It is important to understand that security assertions made in your Product code do not limit the ability of the code that the assertion protects. Assertions only protect access to this code. The code which constitutes the body of a protected, private, or public method of a class defined in a Zope disk-based Product runs completely unrestricted, and is not subject to security constraints of any kind within Zope. An exception to this rule occurs when disk-based-Product code calls a “through the web” method such as a Python Script or a DTML Method. In this case, the security constraints imposed by these objects respective to the current request are obeyed.

When Should I Use Security Assertions?¶

If you are building an object that will be used from DTML or other restricted code, or that will be accessible directly through the web (or other remote protocols such as FTP or WebDAV) then you need to define security information for your object.

Making Security Assertions¶

As a Python developer, you make security assertions in your Python classes using ‘SecurityInfo’ objects. A ‘SecurityInfo’ object provides the interface for making security assertions about an object in Zope.

The convention of placing security declarations inside Python code may at first seem a little strange if you’re used to “plain old Python” which has no notion at all of security declarations. But because Zope provides the ability to make these security assertions at such a low level, the feature is ubiquitous throughout Zope, making it easy to make these declarations once in your code, usable site-wide without much effort.

Class Security Assertions¶

The most common kind of ‘SecurityInfo’ you will use as a component developer is the ‘ClassSecurityInfo’ object. You use ‘ClassSecurityInfo’ objects to make security assertions about methods on your classes.

Classes that need security assertions are any classes that define methods that can be called “through the web”. This means any methods that can be called directly with URL traversal, from DTML Methods, or from Python-based Script objects.

Declaring Class Security¶

When writing the classes in your product, you create a ‘ClassSecurityInfo’ instance within each class that needs to play with the security model. You then use the ‘ClassSecurityInfo’ object to make assertions about your class, its subobjects and its methods.

The ‘ClassSecurityInfo’ class is defined in the ‘AccessControl’ package of the Zope framework. To declare class security information create a ‘ClassSecurityInfo’ class attribute named ‘security’. The name ‘security’ is used for consistency and for the benefit of new component authors, who often learn from looking at other people’s code. You do not have to use the name ‘security’ for the security infrastructure to recognize your assertion information, but it is recommended as a convention. For example:

from AccessControl import ClassSecurityInfo

class Mailbox(ObjectManager):
  """A mailbox object that contains mail message objects."""

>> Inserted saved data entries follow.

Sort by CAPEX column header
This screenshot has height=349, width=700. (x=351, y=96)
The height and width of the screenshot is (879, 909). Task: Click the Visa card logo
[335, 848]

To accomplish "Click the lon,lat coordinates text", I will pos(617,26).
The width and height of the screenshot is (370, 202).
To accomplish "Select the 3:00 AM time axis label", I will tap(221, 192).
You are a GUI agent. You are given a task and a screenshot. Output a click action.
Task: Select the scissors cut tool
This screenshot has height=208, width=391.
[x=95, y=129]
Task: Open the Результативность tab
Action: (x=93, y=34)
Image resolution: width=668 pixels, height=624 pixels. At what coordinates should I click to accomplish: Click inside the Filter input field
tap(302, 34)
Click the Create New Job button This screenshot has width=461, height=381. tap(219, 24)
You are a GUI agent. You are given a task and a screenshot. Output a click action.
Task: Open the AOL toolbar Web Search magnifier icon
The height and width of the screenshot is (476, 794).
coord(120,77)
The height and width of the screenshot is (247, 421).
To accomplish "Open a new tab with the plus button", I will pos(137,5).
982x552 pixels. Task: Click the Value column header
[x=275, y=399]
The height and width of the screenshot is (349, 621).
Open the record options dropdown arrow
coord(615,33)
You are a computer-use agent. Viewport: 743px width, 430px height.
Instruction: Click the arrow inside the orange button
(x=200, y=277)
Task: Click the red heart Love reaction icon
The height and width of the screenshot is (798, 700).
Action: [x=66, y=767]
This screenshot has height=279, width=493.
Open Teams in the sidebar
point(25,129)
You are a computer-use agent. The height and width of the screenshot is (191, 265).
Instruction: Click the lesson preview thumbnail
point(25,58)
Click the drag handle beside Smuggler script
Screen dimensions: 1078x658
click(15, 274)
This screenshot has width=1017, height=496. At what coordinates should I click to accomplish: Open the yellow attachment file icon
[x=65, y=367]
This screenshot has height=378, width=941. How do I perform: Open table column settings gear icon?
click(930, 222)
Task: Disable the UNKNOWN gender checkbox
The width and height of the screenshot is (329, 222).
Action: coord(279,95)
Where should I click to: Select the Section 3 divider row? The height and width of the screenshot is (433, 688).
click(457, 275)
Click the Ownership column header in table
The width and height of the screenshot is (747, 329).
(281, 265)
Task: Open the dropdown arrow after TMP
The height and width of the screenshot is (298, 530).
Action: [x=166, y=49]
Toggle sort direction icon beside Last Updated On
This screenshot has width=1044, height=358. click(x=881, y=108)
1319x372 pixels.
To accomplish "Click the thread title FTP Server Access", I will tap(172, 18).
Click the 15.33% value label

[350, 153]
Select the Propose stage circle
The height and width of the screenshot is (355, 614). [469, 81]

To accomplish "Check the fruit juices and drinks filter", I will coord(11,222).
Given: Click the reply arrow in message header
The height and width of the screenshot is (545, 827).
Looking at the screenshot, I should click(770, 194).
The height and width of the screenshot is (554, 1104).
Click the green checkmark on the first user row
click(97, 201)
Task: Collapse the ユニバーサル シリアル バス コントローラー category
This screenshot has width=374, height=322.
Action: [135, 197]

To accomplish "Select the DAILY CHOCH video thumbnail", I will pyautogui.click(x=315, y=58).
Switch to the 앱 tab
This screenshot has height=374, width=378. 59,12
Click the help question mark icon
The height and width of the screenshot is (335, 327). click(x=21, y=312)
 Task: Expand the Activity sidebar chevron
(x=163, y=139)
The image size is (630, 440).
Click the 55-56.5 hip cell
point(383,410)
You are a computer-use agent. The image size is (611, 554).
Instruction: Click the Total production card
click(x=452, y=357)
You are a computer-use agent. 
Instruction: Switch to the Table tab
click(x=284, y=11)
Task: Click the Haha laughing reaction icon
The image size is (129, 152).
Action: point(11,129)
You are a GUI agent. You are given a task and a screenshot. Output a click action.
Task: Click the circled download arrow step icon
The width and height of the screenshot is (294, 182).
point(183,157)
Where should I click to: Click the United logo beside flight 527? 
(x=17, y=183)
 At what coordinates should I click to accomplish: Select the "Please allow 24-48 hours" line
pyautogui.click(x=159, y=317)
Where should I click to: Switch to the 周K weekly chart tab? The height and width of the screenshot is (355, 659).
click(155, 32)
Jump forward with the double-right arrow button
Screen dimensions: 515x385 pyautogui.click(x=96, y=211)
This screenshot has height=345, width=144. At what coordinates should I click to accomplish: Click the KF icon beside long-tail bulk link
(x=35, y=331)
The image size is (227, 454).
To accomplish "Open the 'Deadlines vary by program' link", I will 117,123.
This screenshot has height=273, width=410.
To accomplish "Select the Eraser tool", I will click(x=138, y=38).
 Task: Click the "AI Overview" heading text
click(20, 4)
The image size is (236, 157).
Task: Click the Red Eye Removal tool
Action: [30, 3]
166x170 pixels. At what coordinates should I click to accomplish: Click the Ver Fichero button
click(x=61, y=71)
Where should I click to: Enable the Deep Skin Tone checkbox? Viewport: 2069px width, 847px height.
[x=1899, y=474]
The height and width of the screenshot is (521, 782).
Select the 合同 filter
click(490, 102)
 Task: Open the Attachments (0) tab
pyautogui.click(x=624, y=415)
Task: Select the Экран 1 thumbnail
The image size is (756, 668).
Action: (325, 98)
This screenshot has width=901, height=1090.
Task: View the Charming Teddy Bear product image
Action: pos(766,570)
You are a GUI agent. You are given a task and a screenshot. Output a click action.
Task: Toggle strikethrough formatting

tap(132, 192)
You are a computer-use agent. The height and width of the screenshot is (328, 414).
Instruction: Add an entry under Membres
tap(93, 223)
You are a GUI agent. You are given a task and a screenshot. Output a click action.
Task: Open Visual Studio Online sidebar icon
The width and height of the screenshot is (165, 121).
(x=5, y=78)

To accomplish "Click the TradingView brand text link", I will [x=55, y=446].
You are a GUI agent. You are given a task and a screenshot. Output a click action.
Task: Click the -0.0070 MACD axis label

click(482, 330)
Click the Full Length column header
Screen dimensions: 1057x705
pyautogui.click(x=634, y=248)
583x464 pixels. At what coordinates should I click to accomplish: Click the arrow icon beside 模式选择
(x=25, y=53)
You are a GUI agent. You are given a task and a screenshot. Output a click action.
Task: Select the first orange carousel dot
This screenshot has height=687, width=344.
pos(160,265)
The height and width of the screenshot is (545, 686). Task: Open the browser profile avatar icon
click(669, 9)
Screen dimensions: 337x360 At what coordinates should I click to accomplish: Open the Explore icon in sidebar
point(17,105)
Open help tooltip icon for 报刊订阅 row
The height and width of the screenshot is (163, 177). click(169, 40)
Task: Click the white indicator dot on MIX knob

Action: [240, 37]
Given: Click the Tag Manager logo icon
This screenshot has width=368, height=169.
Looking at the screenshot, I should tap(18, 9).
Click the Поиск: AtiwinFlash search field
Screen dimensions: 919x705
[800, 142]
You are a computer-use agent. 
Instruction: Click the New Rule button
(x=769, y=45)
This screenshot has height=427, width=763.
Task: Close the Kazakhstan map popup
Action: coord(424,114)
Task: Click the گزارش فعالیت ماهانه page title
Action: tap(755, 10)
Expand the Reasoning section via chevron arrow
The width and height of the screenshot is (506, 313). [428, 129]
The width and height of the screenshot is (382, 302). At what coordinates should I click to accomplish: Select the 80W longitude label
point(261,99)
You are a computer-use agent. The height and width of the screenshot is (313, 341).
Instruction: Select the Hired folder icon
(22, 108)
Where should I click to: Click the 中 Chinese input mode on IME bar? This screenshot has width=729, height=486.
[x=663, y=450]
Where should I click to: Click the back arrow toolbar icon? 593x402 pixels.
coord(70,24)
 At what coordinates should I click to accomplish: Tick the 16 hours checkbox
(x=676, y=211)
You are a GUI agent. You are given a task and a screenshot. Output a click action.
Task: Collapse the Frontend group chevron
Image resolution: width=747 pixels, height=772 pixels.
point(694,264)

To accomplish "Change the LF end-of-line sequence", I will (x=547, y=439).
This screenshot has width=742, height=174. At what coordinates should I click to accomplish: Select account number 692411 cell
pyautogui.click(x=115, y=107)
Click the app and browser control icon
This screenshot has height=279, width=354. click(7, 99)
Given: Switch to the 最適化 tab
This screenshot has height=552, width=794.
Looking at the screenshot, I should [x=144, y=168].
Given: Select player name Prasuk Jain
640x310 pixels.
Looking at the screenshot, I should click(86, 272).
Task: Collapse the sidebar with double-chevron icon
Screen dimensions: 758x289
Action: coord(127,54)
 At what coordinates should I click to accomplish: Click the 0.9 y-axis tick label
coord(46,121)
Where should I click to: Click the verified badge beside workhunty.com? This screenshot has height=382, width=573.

  # Create a SecurityInfo for this class. We will use this
  # in the rest of our class definition to make security
  # assertions.
  security = ClassSecurityInfo()

  # Here is an example of a security assertion. We are
  # declaring that access to messageCount is public.
  security.declarePublic('messageCount')

  def messageCount(self):
    """Return a count of messages."""
    return len(self._messages)

Note that in the example above we called the ‘declarePublic’ method of the ‘ClassSecurityInfo’ instance to declare that access to the ‘messageCount’ method be public. To make security assertions for your object, you just call the appropriate methods of the ‘ClassSecurityInfo’ object, passing the appropriate information for the assertion you are making.

‘ClassSecurityInfo’ approach has a number of benefits. A major benefit is that it is very explicit, it allows your security assertions to appear in your code near the objects they protect, which makes it easier to assess the state of protection of your code at a glance. The ‘ClassSecurityInfo’ interface also allows you as a component developer to ignore the implementation details in the security infrastructure and protects you from future changes in those implementation details.

Let’s expand on the example above and see how to make the most common security assertions using the ‘SecurityInfo’ interface.

To assert that a method is public (anyone may call it) you may call the ‘declarePublic’ method of the ‘SecurityInfo’ object, passing the name of the method or subobject that you are making the assertion on:

security.declarePublic(methodName)

To assert that a method is private you call the ‘declarePrivate’ method of the ‘SecurityInfo’ object, passing the name of the method or subobject that you are making the assertion on:

security.declarePrivate(methodName)

To assert that a method or subobject is protected by a particular permission, you call the ‘declareProtected’ method of the ‘SecurityInfo’ object, passing a permission name and the name of a method to be protected by that permission:

security.declareProtected(permissionName, methodName)

If you have lots of methods you want to protect under the same permission, you can pass as many methodNames ase you want:

security.declareProtected(permissionName, methodName1,
methodName2, methodName3, ...)

Passing multiple names like this works for all of the ‘declare’ security methods (‘declarePublic’, ‘declarePrivate’, and ‘declareProtected’).

Deciding To Use ‘declareProtected’ vs. ‘declarePublic’ or ‘declarePrivate’¶

If the method you’re making the security declaration against is innocuous, and you’re confident that its execution will not disclose private information nor make inappropriate changes to system state, you should declare the method public.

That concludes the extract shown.